It was short and sweet.
Clearing a hurdle on her way to a federal judge’s post in South Carolina, Sherri Lydon, U.S. Attorney for South Carolina, sailed easily through a brief U.S. Senate Judiciary Committee hearing on Wednesday.
“There wasn’t anything that she couldn’t handle — she should be fine,” said University of Richmond law professor Carl Tobias, who studies how federal judges are selected.
Lydon, a 57-year-old Columbia resident nominated for a judgeship by Republican President Trump, even drew praise from liberal Sen. Dianne Feinstein, D-Calif., who told Lydon she had noticed a 2018 press release from her U.S. attorney’s office in which Lydon had been quoted as stressing the importance of granting “full and equal access to polling places for all voters.”

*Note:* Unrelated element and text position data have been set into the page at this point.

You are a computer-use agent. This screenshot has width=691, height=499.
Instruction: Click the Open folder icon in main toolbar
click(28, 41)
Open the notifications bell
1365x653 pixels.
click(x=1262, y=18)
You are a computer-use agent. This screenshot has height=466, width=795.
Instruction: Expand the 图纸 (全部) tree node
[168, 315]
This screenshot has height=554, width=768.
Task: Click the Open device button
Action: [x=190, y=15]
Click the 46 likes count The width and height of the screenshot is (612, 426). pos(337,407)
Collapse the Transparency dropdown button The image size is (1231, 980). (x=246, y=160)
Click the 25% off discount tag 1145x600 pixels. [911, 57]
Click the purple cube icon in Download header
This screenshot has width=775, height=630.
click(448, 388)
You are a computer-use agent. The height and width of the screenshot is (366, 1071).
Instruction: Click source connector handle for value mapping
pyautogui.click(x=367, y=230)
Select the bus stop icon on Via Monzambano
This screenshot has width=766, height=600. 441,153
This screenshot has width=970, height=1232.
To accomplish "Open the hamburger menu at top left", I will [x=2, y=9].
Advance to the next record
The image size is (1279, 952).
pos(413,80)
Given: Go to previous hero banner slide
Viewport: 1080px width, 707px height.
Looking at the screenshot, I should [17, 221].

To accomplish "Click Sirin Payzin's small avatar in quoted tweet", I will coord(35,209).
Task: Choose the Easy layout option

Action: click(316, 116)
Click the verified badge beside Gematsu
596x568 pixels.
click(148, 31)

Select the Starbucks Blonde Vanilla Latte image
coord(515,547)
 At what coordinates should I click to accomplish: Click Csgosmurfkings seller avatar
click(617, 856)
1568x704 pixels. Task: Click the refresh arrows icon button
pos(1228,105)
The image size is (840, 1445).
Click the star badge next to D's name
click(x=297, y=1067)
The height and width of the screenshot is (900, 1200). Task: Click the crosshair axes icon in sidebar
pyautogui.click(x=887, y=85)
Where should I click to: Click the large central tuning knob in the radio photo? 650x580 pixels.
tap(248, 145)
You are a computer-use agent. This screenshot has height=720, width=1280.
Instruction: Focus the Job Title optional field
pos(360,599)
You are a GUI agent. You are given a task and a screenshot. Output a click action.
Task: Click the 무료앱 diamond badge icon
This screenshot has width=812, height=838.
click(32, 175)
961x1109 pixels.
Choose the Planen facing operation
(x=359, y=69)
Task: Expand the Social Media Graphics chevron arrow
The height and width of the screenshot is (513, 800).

Feinstein’s question — in which she specifically asked what role federal judges should play in assuring equal access to polls — touched on a hot button national political issue. Trump’s administration has been repeatedly criticized by Democrats as wanting to make it harder for minorities, who often cast ballots for Democrats, to vote.
Lydon answered, “The right to vote is critical to our democracy. ... As a judge I will uphold the law.”
Feinstein interrupted, “The question is what can a federal judge do?”
Lydon replied, “A federal judge can uphold the law and treat with dignity and respect all those that come before me. ... I do certainly respect and intend to uphold all voting laws.”
Her answer satisfied Feinstein, who said, “You made a very strong statement. I found it impressive.”
Lydon was introduced by Sen. Tim Scott, a Charleston Republican, who praised Lydon’s performance as U.S. attorney, in which she is the “chief federal law enforcement officer” for South Carolina who throughout her career has served as a role model and mentor for men and women in the legal profession.
Lydon was asked by another senator from South Carolina, Republican chairman of the Judiciary Committee Lindsey Graham, why she thinks she’s a good nominee and “what’s the job all about to you?”
Lydon said she had developed “a deep and abiding respect for the rule of law” during her legal work on behalf of individuals, corporations and government. “I’ve represented those who could pay me, and those who could not.”
A formal Judiciary Committee vote to send Lydon’s name to the full Senate for confirmation won’t come for at least three weeks and perhaps even later, Tobias said.
Federal judges make about $210,000 a year. They are lifetime appointments.